The larger obstacle of Mount Aigaleo at 1539 ft was of great concern because the low airspeed and minimal altitude did not leave the flight crew enough room to execute a normal banked turn. At 2:05 pm, a light headwind gave the plane some altitude, which allowed Migadis and Fikardos to make a gradual turn to avoid crashing into the mountain. After flying over the sea to dump fuel, the aircraft returned to Ellinikon International Airport safely. (Note: The same day at 6 p.m. Migadis and Fikardos flew another plane safely to New York.)

==Conclusions==
The Air Accident Investigation and Aviation Safety Board, the Greek national air safety board that investigates aviation accidents and incidents, was not established until 2004. Brien S. Wygle, the vice president of Customer Support at Boeing, issued a report entitled Performance Analysis of the Olympic Airways Takeoff at Athens on August 9, 1978 with an Engine Failure at Rotation to Alex Fissher, Director of Flight Standards at the Greek Civilian Aviation Authority. Boeing concluded that,

...no malfunction in airframe or engines caused the lack of performance following takeoff. Instead, the problem was caused by the inadvertent shut off of the water injection pumps by the flight crew and the resulting decrease in thrust. Loss of wet thrust in a situation where the airplane was takeoff climb limited severely reduced the ability to continue the flight with any significant amount of positive climb gradient. Once thrust was manually increased at a coordination time of approximately 325 seconds, the airplane climbed out in a normal manner.
— Brien S. Wygle, vice president of Customer Service, Boeing

Newspapers reported that engine three exploded during takeoff due to overheating of the turbine cooling pipes. From the flight recorder, the lowest speed during the flight was 158 mph. The dangerous period of the flight lasted 93 seconds. Migadis managed to keep the aircraft in the air at an extremely low altitude and with below-minimum speed. All Boeing simulations of the flight resulted in crashes. Olympic Airways changed some of its procedures based upon the lessons learned from this flight. Boeing's training curriculum includes review of this case.

==Other factors==
In the late 1960s, Pratt & Whitney developed the JT9D engine on an accelerated timetable, which resulted in engine flaws. (Note: Pan Am's inaugural flight to London was delayed due to the overheated JT9D engine. Boeing sued United Aircraft for $94 million for JT9D engine-related issues. The aircraft manufacturer recorded a loss of $43 million in 1971, as the result of a $137 million writeoff that was directly attributed to the JT9D engine. Improvements were made to the engine in later versions.) In the 1970s, the JT9D engine had a number of mechanical issues and proper maintenance was required to ensure the engine's safety. For instance, high-pressure turbine core fan blades could become damaged and require replacement after 500 hours. The JT9D engines were also sensitive to tailwind airflow conditions at start. The early JT9D engines could flame out if the thrust levers were slammed forward. The jarring movement could put pressure on the engine and ultimately result in a flame out.

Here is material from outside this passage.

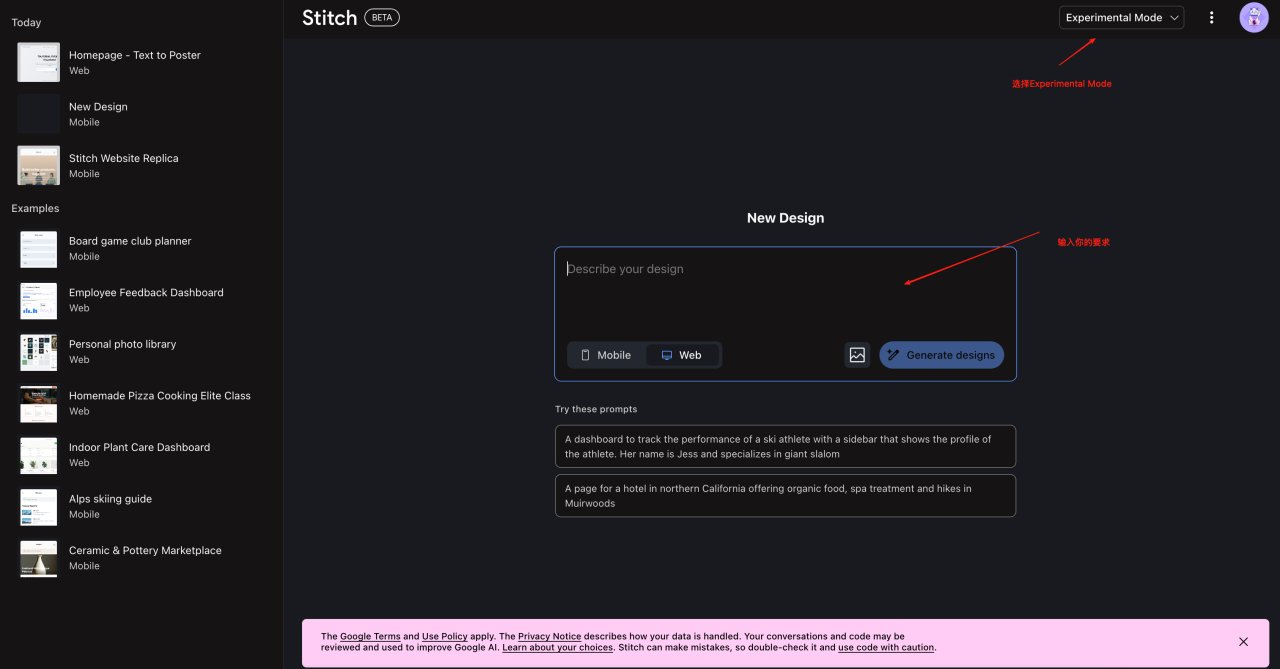Open Personal photo library thumbnail
1280x669 pixels.
pyautogui.click(x=38, y=352)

On September 18, 1970, American Airlines Flight 14 took off from San Francisco for New York. Sixteen seconds after the Boeing 747 took off, the Pratt & Whitney JT9D number 1 engine exploded after its turbine blades disintegrated. It was at an altitude of 525 ft. The National Transportation Safety Board (NTSB) said in its incident report that this was likely due to an ongoing pattern of the engine overheating during starting procedures. The plane returned to the airport and landed safely.